Within 732 patients with ESRD on hemodialysis at our 4 dialysis Clinics in April 2015, 182 patients provided written informed consent. The QT by US is indicated as the sum of both legs. The relative reliability of QT by US measurement was confirmed using intraclass correlation coefficient(ICC);right QT ICC(1,2)=0.99 and left QT ICC(1,2)=0.98. Patients with unstable condition such as discharge or initiation of oral steroid administration, or drop out before the first measurement were excluded. 179 patients (men127, women52) were studied. A fall was defined as an event in which a person was inadvertently located on the ground or other low position. Fall injury was defined as any injury with a fall, based on patient’s self-report including bone fracture, crack, bleeding, bruise, and abrasion.

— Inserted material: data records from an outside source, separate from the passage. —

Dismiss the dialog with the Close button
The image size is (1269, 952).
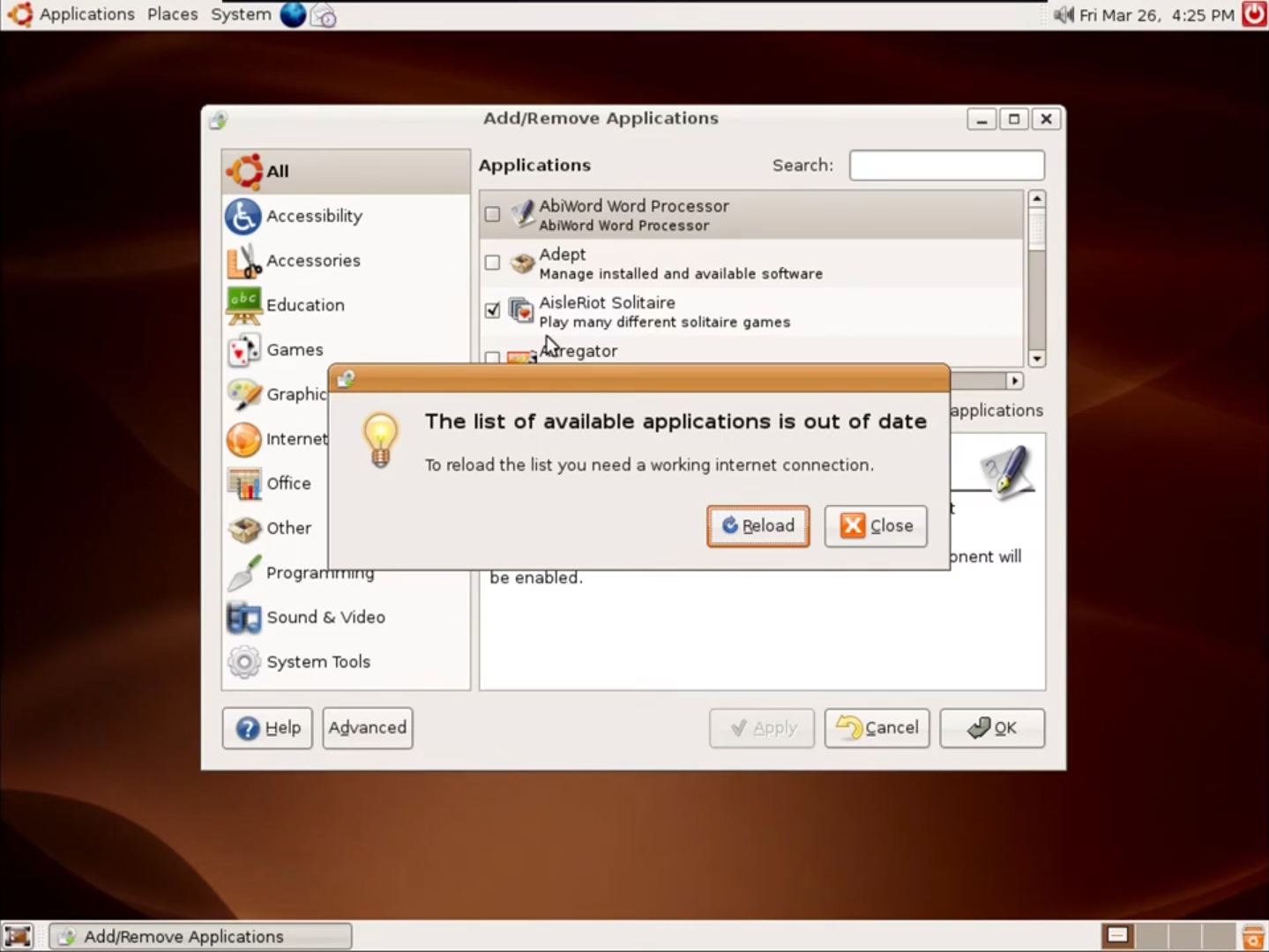875,526
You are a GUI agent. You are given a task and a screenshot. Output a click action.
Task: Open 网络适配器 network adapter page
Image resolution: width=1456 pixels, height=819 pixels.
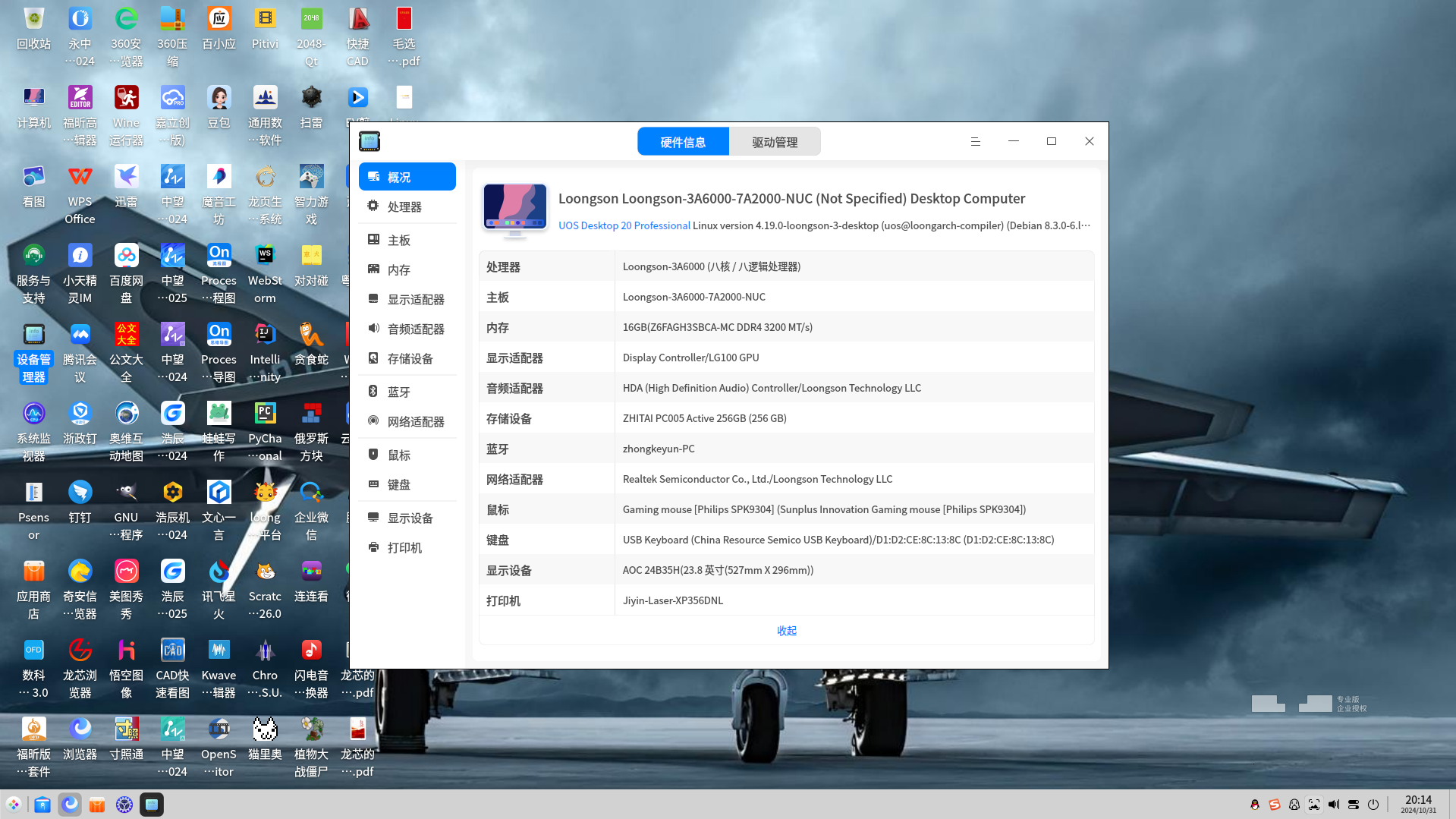point(416,421)
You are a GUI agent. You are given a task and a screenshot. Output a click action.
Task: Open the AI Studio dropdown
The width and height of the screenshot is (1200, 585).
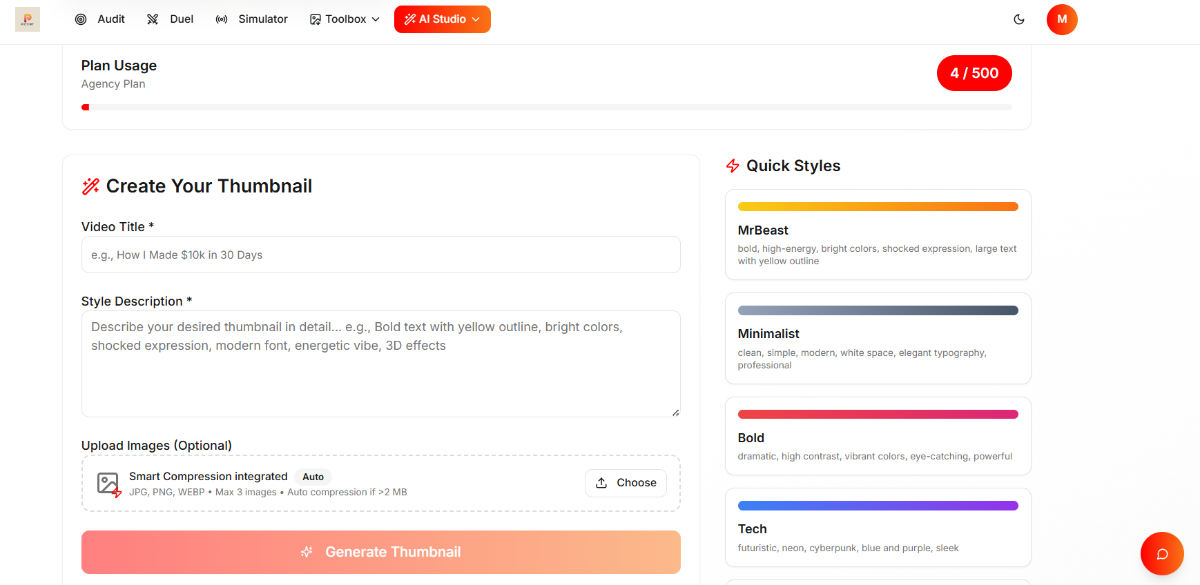coord(442,19)
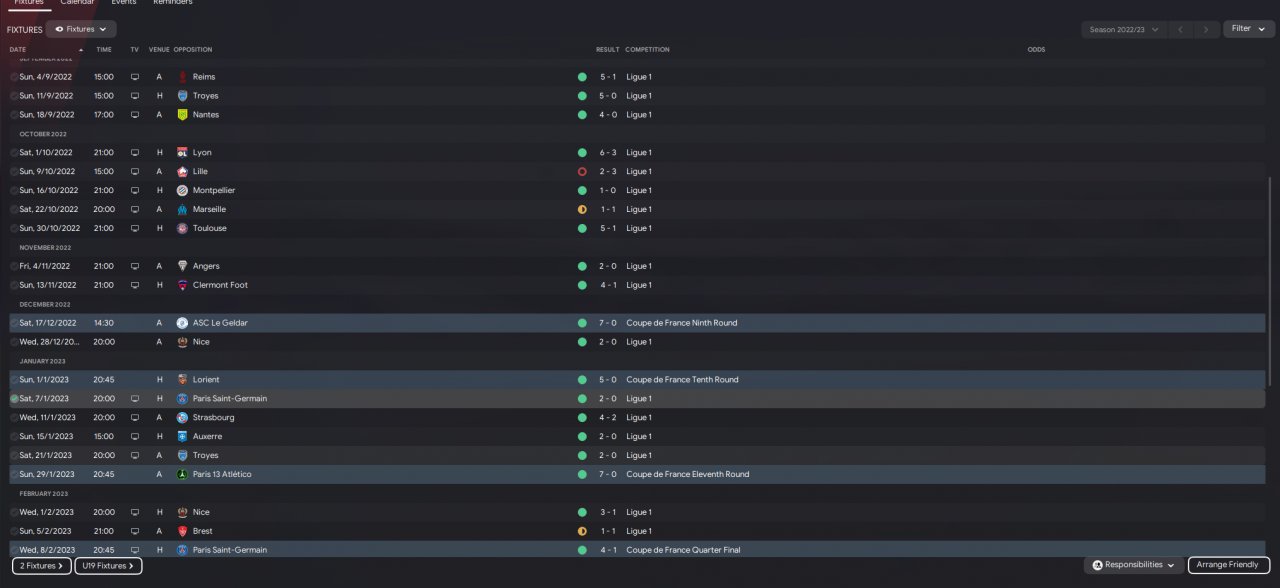
Task: Click the draw indicator on Marseille row
Action: click(582, 210)
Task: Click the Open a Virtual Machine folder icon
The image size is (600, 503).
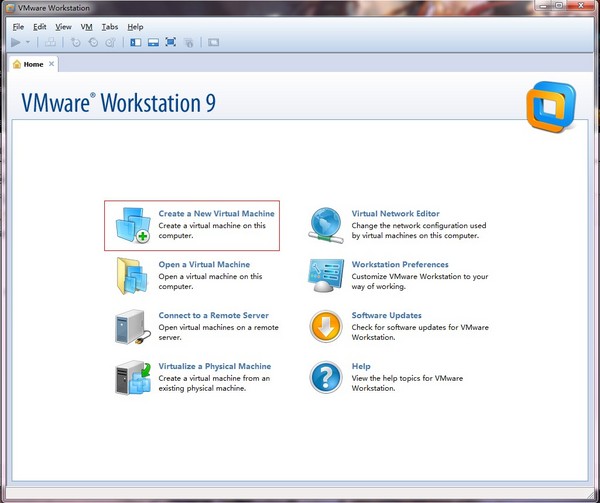Action: click(x=132, y=275)
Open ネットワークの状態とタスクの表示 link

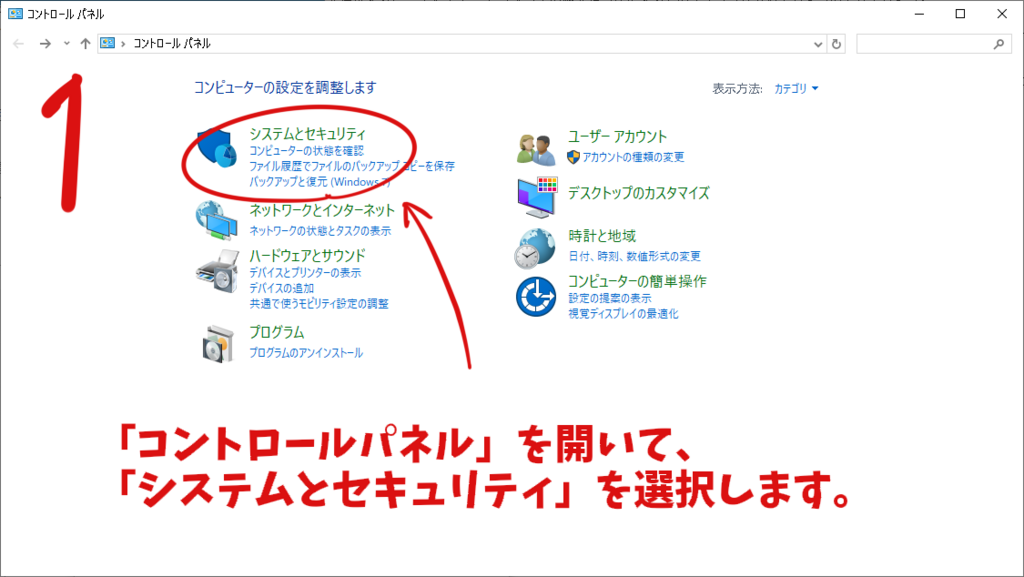[x=320, y=230]
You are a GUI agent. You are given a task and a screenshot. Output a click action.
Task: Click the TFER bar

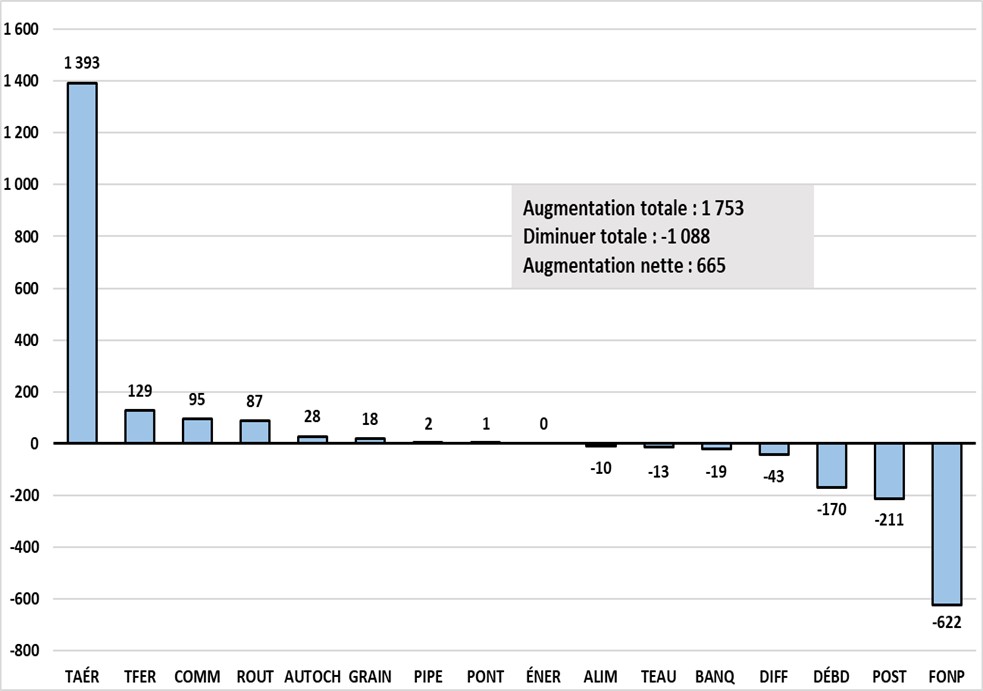coord(140,426)
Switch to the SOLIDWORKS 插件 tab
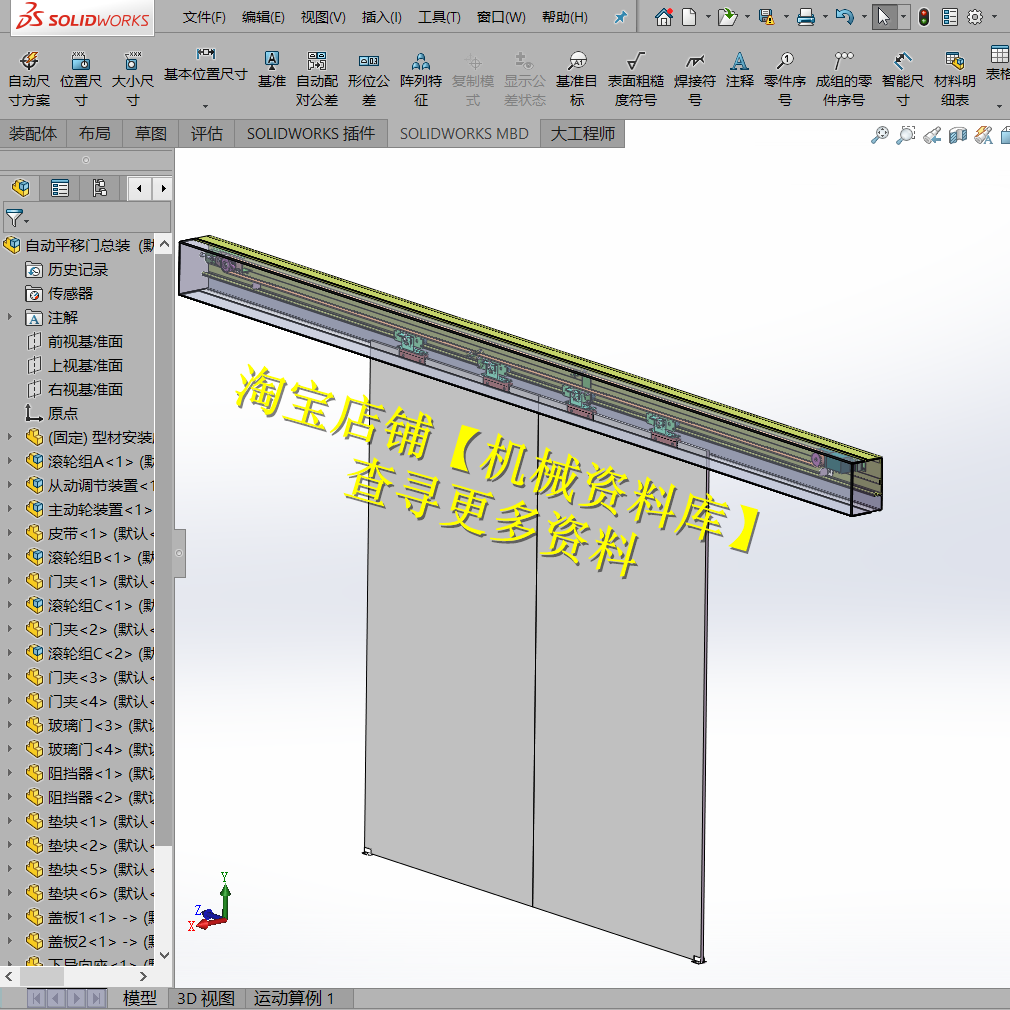This screenshot has height=1010, width=1010. (310, 133)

Over median 12-month follow-up period, 42 patients (23.4%) developed the fall injury in 179 patients. When subjects were stratified by QT level into sex-specific tertiles, the patients in the lowest tertile (men<3.66cm, women<3.52cm) indicated a significantly higher risk of fall injury than the middle and highest tertiles by using Kaplan Meier estimate (logrank test, p<0.05). In a univariate analysis using Cox regression model, 1cm decrease of the QT by US indicated significant risk increase (hazard ratio 1.85, [95% CI 1.33-2.70], p=0.0002). In multivariate analysis, the hazard ration between the QT by US remained significant after adjusting various confounding factors such as sex, age, dialysis vintage, BMI, diabetes mellitus, nutritional state, grip strength (1.64, 1.04-2.63,0.03).


QT by US is an independent and useful predictor of fall injury in patients with ESRD on hemodialysis.